[start of PAGE]
In vino veritas, buen provecho.

Craig

Wednesday, March 30, 2011

Curried Chicken and Potato Roti Paired with Chenin Blanc

Curried Chicken and Potato Roti with Chenin Blanc

Last night was a seminal moment in my burgeoning culinary pursuits.  I made Trinidad style roti.  If you have not been to Trinidad or the West Indies, this may mean very little to you.  However, for those initiated into wonderful world of roti, you know of the great gastronomic treat that I speak of.  A roti is a tortilla like bread (dhal pouri) that encases a of variety of curried meats and/or vegetables.  This curried goodness is beyond description.

For this post, I will be breaking from form.  This post is more about the roti than anything else.  Don’t get me wrong, the Chenin Blanc that golf buddy Steve brought to pair with the curried chicken and potato roti was a match made in heaven (sweet and citrus flavors balancing the spice), but when it comes to roti, I have a hard time focusing on anything else.

I first encountered roti in 2004 on my first trip to Trinidad and Tobago.  At the time, I was the US Coast Guard Attaché in Caracas Venezuela with additional responsibilities for 9 countries in the Eastern Caribbean including Antigua and Barbuda, Barbados, Dominica, Grenada, Guyana, Saint Kitts and Nevis, Saint Lucia, Saint Vincent and the Grenadines, and Trinidad and Tobago.  I know, tough life.  I survived.

After my first roti in Trinidad, I was hooked.  But it gets better.  Roti can be found throughout the islands of the Eastern Caribbean, and each country imparts their own character to roti.  What a treat!  My job kept me traveling regularly to each of these islands where I made it my mission to sample roti from every little roti stand and shop I could find.  Once again, tough, but I survived.

After three years of regular travel to the islands, I concluded that my favorite roti came from Trinidad and Tobago.  I can even tell you my favorite roti shop – The Hot Shop on Maraval Road in Port of Spain.  Oh my…what spectacular curried memories!  For quite some time I have dreamed of recreating the experience from The Hot Shop, and I finally succeeded!  Both Chef Sue (a frequent visitor to Trinidad during our stay in Venezuela) and Golf Buddy Steve (who lived in Trinidad) agreed with my assessment of success.  Roti will now be a regular feature on the menu in our home!

So now on to the recipe.  My recipe is based on a number of recipes I discovered.  If you care to see them your self and arrive at your own interpretation, here are some links:

Curried Chicken and Potato Roti Filling

Curry Chicken Roti Filling-1

 

Ingredients

  • 4 tablespoons curry powder
  • 3 skinless chicken breasts cubed – 1”
[end of PAGE]
[start of INPUT FOR THIS TASK]
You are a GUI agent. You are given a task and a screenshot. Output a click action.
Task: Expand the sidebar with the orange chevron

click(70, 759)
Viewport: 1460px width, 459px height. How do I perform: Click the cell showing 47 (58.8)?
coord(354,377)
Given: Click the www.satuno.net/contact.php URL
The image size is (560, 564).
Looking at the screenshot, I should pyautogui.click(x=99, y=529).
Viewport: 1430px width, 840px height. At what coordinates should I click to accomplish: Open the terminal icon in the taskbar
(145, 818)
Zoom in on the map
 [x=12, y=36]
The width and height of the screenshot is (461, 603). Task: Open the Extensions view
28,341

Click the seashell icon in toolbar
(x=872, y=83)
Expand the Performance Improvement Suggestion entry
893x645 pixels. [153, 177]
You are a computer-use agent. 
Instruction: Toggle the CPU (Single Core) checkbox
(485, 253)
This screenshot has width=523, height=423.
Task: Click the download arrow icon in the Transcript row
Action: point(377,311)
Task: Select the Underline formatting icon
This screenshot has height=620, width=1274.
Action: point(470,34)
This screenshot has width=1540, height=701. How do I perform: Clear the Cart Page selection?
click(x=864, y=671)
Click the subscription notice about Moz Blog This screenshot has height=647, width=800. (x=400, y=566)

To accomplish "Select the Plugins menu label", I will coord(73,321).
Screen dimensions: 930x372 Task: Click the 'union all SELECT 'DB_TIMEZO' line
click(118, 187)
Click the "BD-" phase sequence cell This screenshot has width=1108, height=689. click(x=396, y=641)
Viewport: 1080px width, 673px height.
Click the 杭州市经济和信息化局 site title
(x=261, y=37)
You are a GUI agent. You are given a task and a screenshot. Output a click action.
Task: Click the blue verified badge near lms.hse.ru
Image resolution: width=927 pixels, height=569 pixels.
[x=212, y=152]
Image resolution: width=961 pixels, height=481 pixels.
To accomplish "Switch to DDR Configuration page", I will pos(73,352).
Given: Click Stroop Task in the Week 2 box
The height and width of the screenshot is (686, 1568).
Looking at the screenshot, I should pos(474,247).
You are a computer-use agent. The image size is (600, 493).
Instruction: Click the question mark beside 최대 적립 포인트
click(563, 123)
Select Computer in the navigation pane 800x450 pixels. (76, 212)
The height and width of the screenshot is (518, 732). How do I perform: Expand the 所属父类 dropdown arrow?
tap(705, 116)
[end of INPUT FOR THIS TASK]
### THINGS TO DO
1. Can you reproduce the part of the roti post that opens with the words containing "After three years" and closes with "in our home!"?
2. What do the records look like from the line containing "The width and" through their end when "Instruction" is changed to "Directive" and nothing else is altered? Give only those lines.

### ANSWERS IN ORDER
1.
After three years of regular travel to the islands, I concluded that my favorite roti came from Trinidad and Tobago.  I can even tell you my favorite roti shop – The Hot Shop on Maraval Road in Port of Spain.  Oh my…what spectacular curried memories!  For quite some time I have dreamed of recreating the experience from The Hot Shop, and I finally succeeded!  Both Chef Sue (a frequent visitor to Trinidad during our stay in Venezuela) and Golf Buddy Steve (who lived in Trinidad) agreed with my assessment of success.  Roti will now be a regular feature on the menu in our home!

2.
The width and height of the screenshot is (461, 603). Task: Open the Extensions view
28,341

Click the seashell icon in toolbar
(x=872, y=83)
Expand the Performance Improvement Suggestion entry
893x645 pixels. [153, 177]
You are a computer-use agent. 
Directive: Toggle the CPU (Single Core) checkbox
(485, 253)
This screenshot has width=523, height=423.
Task: Click the download arrow icon in the Transcript row
Action: point(377,311)
Task: Select the Underline formatting icon
This screenshot has height=620, width=1274.
Action: point(470,34)
This screenshot has width=1540, height=701. How do I perform: Clear the Cart Page selection?
click(x=864, y=671)
Click the subscription notice about Moz Blog This screenshot has height=647, width=800. (x=400, y=566)

To accomplish "Select the Plugins menu label", I will coord(73,321).
Screen dimensions: 930x372 Task: Click the 'union all SELECT 'DB_TIMEZO' line
click(118, 187)
Click the "BD-" phase sequence cell This screenshot has width=1108, height=689. click(x=396, y=641)
Viewport: 1080px width, 673px height.
Click the 杭州市经济和信息化局 site title
(x=261, y=37)
You are a GUI agent. You are given a task and a screenshot. Output a click action.
Task: Click the blue verified badge near lms.hse.ru
Image resolution: width=927 pixels, height=569 pixels.
[x=212, y=152]
Image resolution: width=961 pixels, height=481 pixels.
To accomplish "Switch to DDR Configuration page", I will pos(73,352).
Given: Click Stroop Task in the Week 2 box
The height and width of the screenshot is (686, 1568).
Looking at the screenshot, I should pos(474,247).
You are a computer-use agent. The image size is (600, 493).
Directive: Click the question mark beside 최대 적립 포인트
click(563, 123)
Select Computer in the navigation pane 800x450 pixels. (76, 212)
The height and width of the screenshot is (518, 732). How do I perform: Expand the 所属父类 dropdown arrow?
tap(705, 116)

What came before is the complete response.